Alaüddevle, haremini ve
hazinesini Turna Dağı’nın derinliklerine yollayarak, 13 Haziran 1515’te 30.000
kişilik ordusu ile Göksun ile Andırın arasındaki Ördekli mevkiinde Sinan Paşa
kuvvetlerini karşıladı. İki ordu karşılaşınca Ali Bey atını ileri sürerek,
babası Şehsuvar Bey’in izzet ve ikramına nail olmuş ve O’na sadık kalmış olan
Türkmenleri kendi safına geçmeye davet etti. Böylece, bir kısım Türkmenlerin saf
değiştirmesini sağladı.
Kanlı bir çarpışmadan
sonra,
ÇOBAN
ÖLDÜRDÜ
Bir seyis, 90’lık
Alaüddevle’yi altedip başını kesti ve Sinan Paşa’ya gönderdi. Seyis,
Alaüddevle’yi hoşuna gittiği elbisesi için öldürmüş, fakat sonra bey olduğunu
anlamıştı. Savaşta, birçok Dulkadirli ileri gelenleri öldü ya da esir
oldu.
1515 Yılında
Alaüddevle’nin başı Göksun’da Yavuz’a sunuldu.
MESAJ: Yavuz,
Şehsuvaroğlu Ali Bey’i Dulkadirliler’in başına geçirip, Alaüddevle ile bir
oğlunun ve vezirinin kesik başlarını (bozulmasın diye) bal dolu tenekelere
koyup, Kahire’ye gönderdi. Bununla, Kansu Gavri’ye, “sıra sana geldi” mesajını
gönderiyordu.
1. Defa elçi gönderen
Kansu Gavri, Dulkadirli topraklarının bir kısmını Alaüddevle’nin
oğullarına bırakılmasını, istedi.
Yavuz: “Kılıçla aldığım
yerleri ancak kılıçla teslim ederim.” cevabını
verdi.
2. Defa, Mısır sultanı,
Yavuz´a elçi göndererek, eskiden olduğu gibi bundan sonra da, Dulkadirli
camilerinde kendi adına hutbe okunmasını istedi Yavuz gelen elçiyi: “Koca
Çerkez erse yurdunda devam ettirsin ” diye geri yolladı.
Alaüddevle’nin başsız
cesedinin Ulu Camii güneyindeki bahçede gömülü olduğu ihtimal
dahilindedir.
Bu tarihten itibaren,
Dulkadirli ülkesinde Yavuz adına hutbe okundu ve yavaş yavaş Osmanlı hakimiyeti
tesis edildi.
Osmanlilar'in yüksek
hakimiyetinde kalmak üzere, böylece, Sehsuvar-oğlu Ali Bey , Dulkadirli
Ülkesinin 12. ve son yöneticisi oldu.
ESERLERİ
Dulkadiroğullarından
Alâüddevle Bozkurt Bey,
Maraş’ta, Bektûtiye
Camii ve medresesiyle,
Kadirli, Bahçe, Antakya,
Antep, Bozok, Andırın, Kırşehir ve Elbistan’da cami, medrese, imâret, türbe ve
zâviye gibi eserler yaptırmıştır.
-----------------------------------------
NOT: Alaüddevle’nin
ölümü hakkında araştırmacı Besim Atalay şu görüşü
bildiriyor:
"Turna Dağında yenilen
Alaüddevle askerleriyle beraber Andırın, Yenicekale dağlarına kaçar, asker
açlık ve sefaletten kırılır. Alaüddevle paşasına. "asker ne oldu." diye sorar.

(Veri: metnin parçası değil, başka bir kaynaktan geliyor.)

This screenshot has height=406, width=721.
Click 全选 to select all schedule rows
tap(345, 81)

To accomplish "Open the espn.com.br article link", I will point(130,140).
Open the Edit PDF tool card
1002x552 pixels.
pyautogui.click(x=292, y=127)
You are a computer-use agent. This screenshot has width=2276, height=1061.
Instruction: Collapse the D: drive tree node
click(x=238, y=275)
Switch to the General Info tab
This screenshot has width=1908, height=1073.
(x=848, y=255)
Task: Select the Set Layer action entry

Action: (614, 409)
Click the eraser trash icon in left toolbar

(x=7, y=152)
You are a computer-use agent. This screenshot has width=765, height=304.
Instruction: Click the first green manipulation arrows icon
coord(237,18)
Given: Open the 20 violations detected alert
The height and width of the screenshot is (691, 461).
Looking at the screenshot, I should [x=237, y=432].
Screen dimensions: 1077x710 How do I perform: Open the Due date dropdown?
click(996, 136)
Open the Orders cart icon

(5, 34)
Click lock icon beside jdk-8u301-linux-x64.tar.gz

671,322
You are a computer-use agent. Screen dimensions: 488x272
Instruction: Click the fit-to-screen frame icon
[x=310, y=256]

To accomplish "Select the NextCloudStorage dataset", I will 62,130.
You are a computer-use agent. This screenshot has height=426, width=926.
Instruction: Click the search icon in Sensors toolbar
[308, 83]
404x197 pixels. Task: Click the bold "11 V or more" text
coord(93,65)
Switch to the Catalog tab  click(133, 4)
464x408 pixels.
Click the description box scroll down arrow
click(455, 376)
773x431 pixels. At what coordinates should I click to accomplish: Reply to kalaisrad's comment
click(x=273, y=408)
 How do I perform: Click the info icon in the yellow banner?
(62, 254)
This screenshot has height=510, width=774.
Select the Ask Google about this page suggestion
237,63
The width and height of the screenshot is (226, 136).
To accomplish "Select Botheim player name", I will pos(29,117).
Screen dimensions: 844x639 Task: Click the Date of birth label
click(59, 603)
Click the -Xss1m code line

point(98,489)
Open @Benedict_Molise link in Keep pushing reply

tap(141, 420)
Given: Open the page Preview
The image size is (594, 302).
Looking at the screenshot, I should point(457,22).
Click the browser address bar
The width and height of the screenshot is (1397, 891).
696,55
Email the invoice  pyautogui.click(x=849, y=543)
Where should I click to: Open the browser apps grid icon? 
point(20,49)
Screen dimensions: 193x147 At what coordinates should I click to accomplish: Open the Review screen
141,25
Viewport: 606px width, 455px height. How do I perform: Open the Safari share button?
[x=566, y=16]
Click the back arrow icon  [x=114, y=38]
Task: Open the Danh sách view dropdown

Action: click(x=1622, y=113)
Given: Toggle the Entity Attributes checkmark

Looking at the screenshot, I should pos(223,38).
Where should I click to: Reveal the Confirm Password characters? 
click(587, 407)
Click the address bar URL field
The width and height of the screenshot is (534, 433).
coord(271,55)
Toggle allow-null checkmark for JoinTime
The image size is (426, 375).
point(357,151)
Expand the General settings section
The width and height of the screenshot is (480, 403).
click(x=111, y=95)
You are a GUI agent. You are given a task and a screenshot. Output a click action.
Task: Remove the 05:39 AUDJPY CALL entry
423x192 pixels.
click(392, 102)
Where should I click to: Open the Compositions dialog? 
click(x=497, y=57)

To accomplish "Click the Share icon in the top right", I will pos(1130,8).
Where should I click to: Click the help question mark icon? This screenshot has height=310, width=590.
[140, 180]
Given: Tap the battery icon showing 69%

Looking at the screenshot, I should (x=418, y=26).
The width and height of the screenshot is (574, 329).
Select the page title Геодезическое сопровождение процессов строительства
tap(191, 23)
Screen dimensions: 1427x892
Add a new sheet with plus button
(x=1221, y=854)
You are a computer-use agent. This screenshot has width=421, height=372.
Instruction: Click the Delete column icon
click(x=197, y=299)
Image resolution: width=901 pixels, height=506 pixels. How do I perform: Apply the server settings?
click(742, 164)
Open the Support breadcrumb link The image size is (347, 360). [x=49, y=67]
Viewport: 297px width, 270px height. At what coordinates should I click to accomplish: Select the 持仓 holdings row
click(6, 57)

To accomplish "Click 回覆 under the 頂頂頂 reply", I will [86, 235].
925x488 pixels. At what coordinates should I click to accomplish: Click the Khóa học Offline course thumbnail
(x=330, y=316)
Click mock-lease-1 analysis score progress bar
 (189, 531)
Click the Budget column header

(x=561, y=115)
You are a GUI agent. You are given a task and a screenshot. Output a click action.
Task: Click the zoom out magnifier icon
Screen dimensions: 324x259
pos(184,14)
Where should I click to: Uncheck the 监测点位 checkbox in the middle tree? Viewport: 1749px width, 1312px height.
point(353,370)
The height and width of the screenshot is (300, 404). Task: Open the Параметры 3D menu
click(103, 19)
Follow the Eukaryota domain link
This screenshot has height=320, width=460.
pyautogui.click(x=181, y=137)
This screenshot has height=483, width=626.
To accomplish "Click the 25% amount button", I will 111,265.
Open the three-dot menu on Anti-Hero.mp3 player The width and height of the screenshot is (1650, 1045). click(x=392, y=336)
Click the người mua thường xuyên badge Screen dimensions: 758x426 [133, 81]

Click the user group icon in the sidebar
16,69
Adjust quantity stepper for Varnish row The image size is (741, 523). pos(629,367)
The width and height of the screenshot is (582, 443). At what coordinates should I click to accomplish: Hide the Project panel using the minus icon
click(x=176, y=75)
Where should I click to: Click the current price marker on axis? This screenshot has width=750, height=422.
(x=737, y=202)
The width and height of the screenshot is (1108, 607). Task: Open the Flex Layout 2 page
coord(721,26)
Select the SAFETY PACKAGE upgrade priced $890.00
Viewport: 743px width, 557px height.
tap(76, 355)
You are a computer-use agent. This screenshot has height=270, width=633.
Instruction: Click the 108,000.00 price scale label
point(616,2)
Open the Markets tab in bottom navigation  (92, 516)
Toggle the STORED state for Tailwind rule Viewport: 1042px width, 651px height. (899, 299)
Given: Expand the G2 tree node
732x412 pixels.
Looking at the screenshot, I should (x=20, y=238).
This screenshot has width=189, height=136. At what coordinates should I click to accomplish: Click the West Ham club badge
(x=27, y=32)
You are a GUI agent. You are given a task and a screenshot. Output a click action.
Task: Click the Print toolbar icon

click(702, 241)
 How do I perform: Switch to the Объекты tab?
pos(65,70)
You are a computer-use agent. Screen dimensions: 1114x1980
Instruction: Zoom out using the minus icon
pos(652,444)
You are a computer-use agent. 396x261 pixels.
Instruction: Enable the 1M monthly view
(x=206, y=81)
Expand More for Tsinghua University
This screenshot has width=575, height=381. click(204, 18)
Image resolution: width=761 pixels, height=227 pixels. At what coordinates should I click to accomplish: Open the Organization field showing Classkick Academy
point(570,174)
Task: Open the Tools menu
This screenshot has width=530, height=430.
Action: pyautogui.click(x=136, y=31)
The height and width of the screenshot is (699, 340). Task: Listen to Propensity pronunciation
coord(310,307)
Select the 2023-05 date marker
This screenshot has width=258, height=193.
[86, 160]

Paşadan, "asker sır oldu." Cevabını alır. Ondan sonra o dağların adı SIR Dağları
adını alır.
Tek başına kalan
ihtiyar emir rastladığı bir çobana:
"Al şu silahı vur, öldür
beni" der.
Çoban, "Seni öldürürsem
beni de öldürürler" diye cevap verir. Bunun üzerine yanında taşıdığı bir heybe
altını çobana veren Alaüddevle:
"Bunlar senin olsun,
beni şu canımdan kurtar" der.
Çoban Emir'i dağın
zirvesine çıkarır, burada Alaüddevle'yi öldürür.
Kellesi, alınır. Gövdesi
orada kalır.
Dört oğlu ve kardeşi
cesedini Çuhadarlı civarına taşır. Kale Kısığı diye bilinen yere de kabrini
yaparlar.
-----------------------------------------
Söylenene göre Alaüddevle'yi
öldüren çobanın torunları hala Andırın'da yaşamaktadır. Bunlara Çıngıllıoğulları
denmektedir. O günden beri sözkonusu ailenin fertleri dert çekmekte imiş. Kör,
topal, felçli, deli vs..
SONUÇ: Alaüddevle kızı
Ayşe Sultanı Osmanlı Padişahı II. Beyazit'e verdi.
1.
Alaüddevle, Osmanlı Padişahı II. Beyazit'in kayın
babası,
2.
Alaüddevle, Osmanlı Padişahı Yavuz'un dedesidir.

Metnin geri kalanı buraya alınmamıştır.